Sous mes doigts moites, le charleston style 1925 prenait des accents de marche funèbre. Les touches du piano étaient poisseuses, et je soupçonnais Paul, le barman, d’être venu ânonner « Au clair de la lune » pendant que je n’étais pas là.
Deux couples achevaient de déjeuner sur la terrasse. Un petit homme en veston-cravate buvait une menthe à l’eau à l’intérieur. Depuis une heure, il lisait le journal et en était aux petites annonces. Rien n’était plus mortel qu’un mardi dans cet établissement de second ordre où Brigitte et moi avions trouvé un engagement pour deux mois.
C’était à Toulouse qu’un imprésario que connaissait Brigitte nous avait donné le tuyau. La première fois que nous entendions parler de Marseillan-plage.
— C’est entre Sète et Agde, sur la côte, nous avait indiqué notre bienfaiteur. Si vous faites affaire, envoyez-moi cinq mille francs.
Ce que j’avais fait depuis quinze jours. Nous nous étions présentés le premier juillet sans beaucoup d’espoir. Mais par chance, les deux emplois n’étaient pas occupés. Le travail était simple mais fatigant. Je devais jouer de deux heures à sept heures, et de huit heures à onze heures. Le dimanche, j’allais jusqu’à une heure du matin mais j’avais avec moi un accordéoniste-clarinettiste et un batteur.
Brigitte chantait en soirée. De plus, le samedi et le dimanche, elle faisait une démonstration de strip-tease. Toujours après minuit. Les consommations étaient alors automatiquement renouvelées et le prix doublé.

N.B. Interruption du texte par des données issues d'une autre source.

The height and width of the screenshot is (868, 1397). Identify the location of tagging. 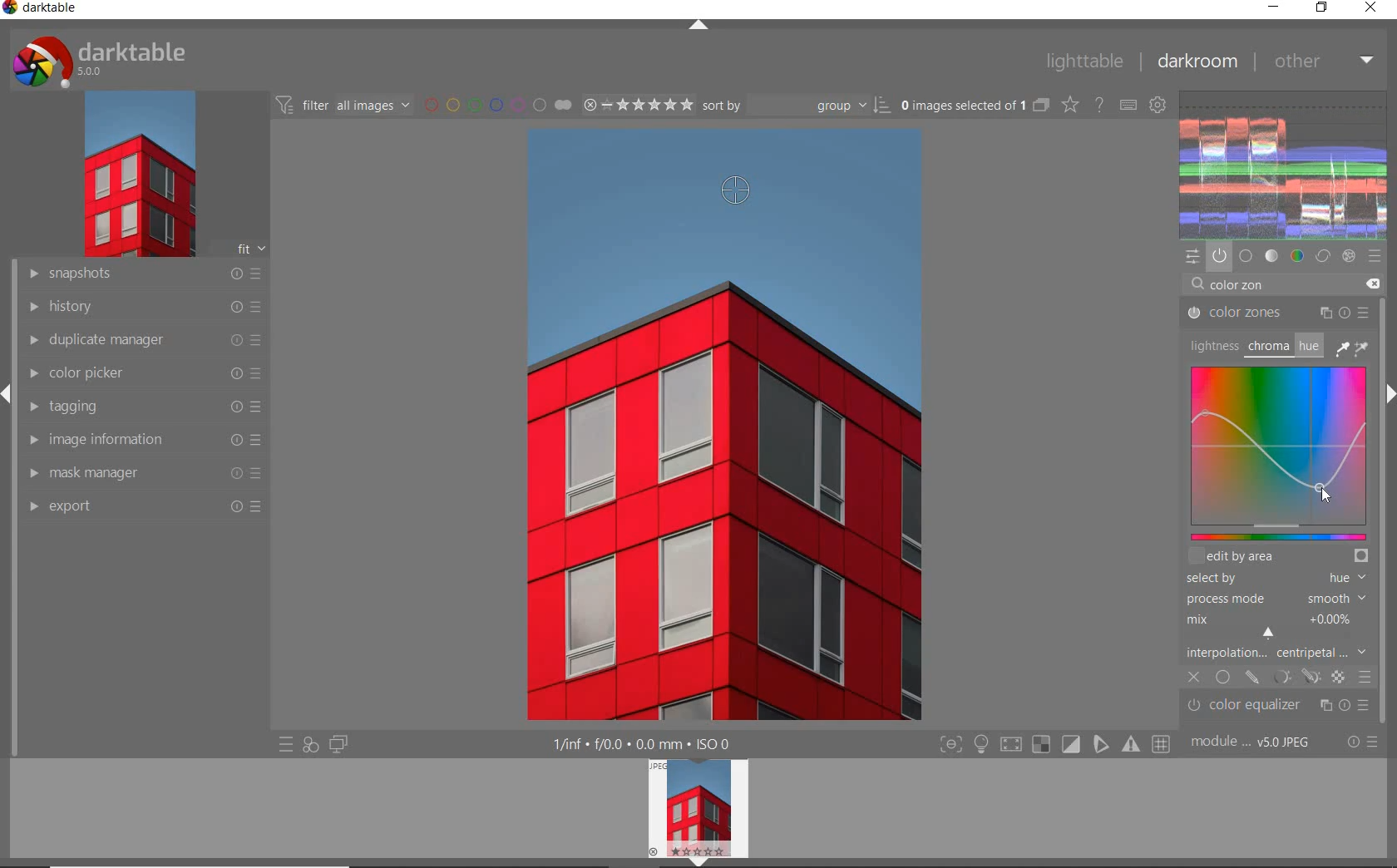
(141, 408).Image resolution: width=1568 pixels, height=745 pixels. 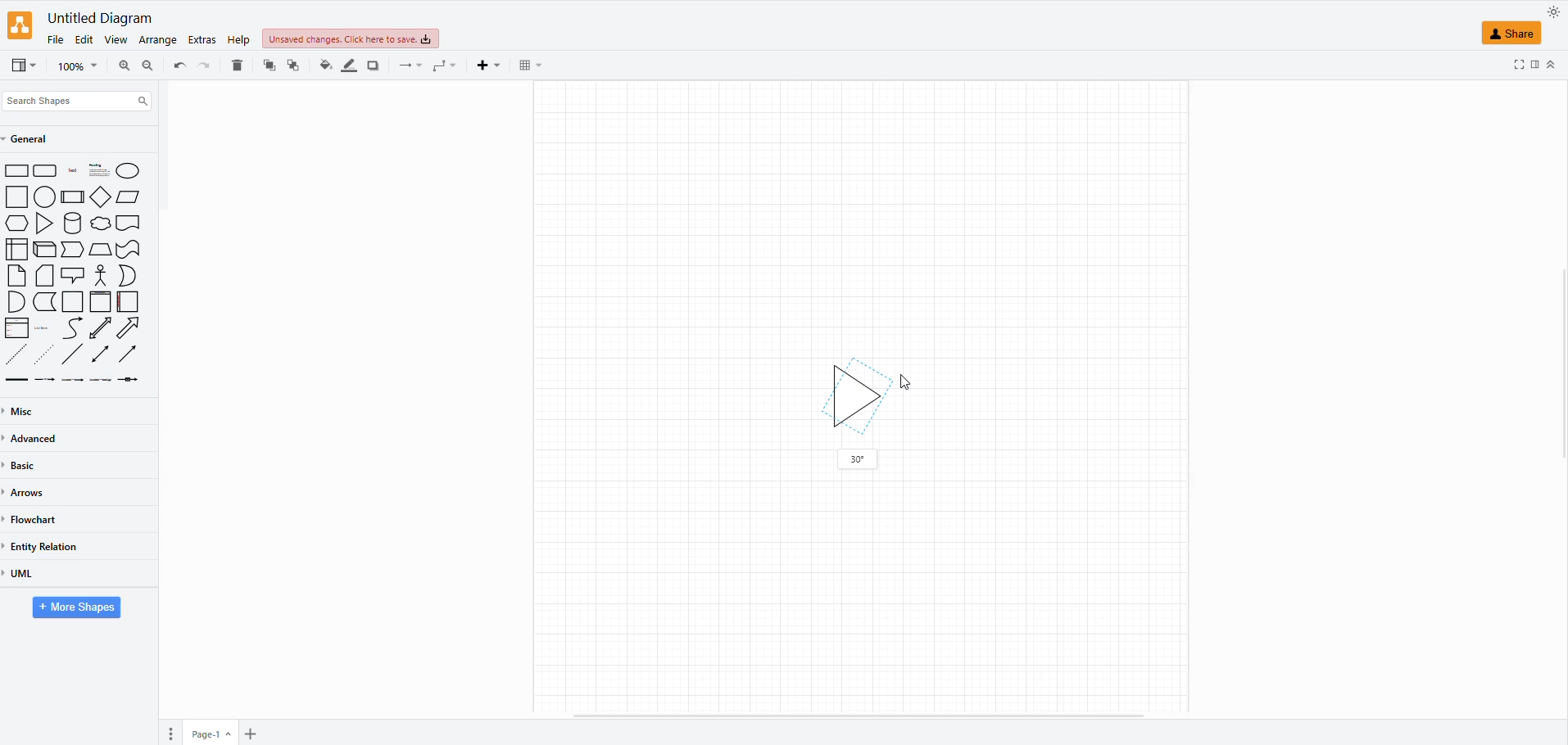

Nous étions nourris, logés, et recevions huit mille francs par jour. Brigitte et moi songions aux jours difficiles de l’hiver et nous économisions le plus possible.
Je jouais machinalement en regardant du côté des dunes. L’établissement était construit trop loin de la mer pour qu’on puisse l’apercevoir, et je ne pouvais m’en consoler. Je humais à pleines narines le vent marin qui, chaque après-midi, arrivait jusqu’à l’hôtel-restaurant après avoir drainé des odeurs de pins et de tamarins.
Agathe Bernier est sortie de la cuisine où elle avait dû composer le menu du lendemain avec le chef. Paul, le barman, s’est mis à essuyer les verres avec ardeur. J’ai continué d’effilocher maussadement « La fille de Londres ».
Elle s’est approchée de la petite estrade, s’est encadrée entre le palmier en pot et le micro. Je lui ai jeté un coup d’œil en coin, presque indifférent, mais mon cœur battait plus vite.
— Vous dormez, Jean-Marc, dit-elle de sa voix mordante.
Ses grands yeux noirs exprimaient une ironie méchante. Elle referma sa bouche et sur ses lèvres rouges subsista un pli moqueur.
J’ai haussé les épaules.
— Vous croyez que je vais me décarcasser pour ça ?
Je lui désignai le petit bonhomme à la menthe qui était en train de s’égarer dans la page sportive.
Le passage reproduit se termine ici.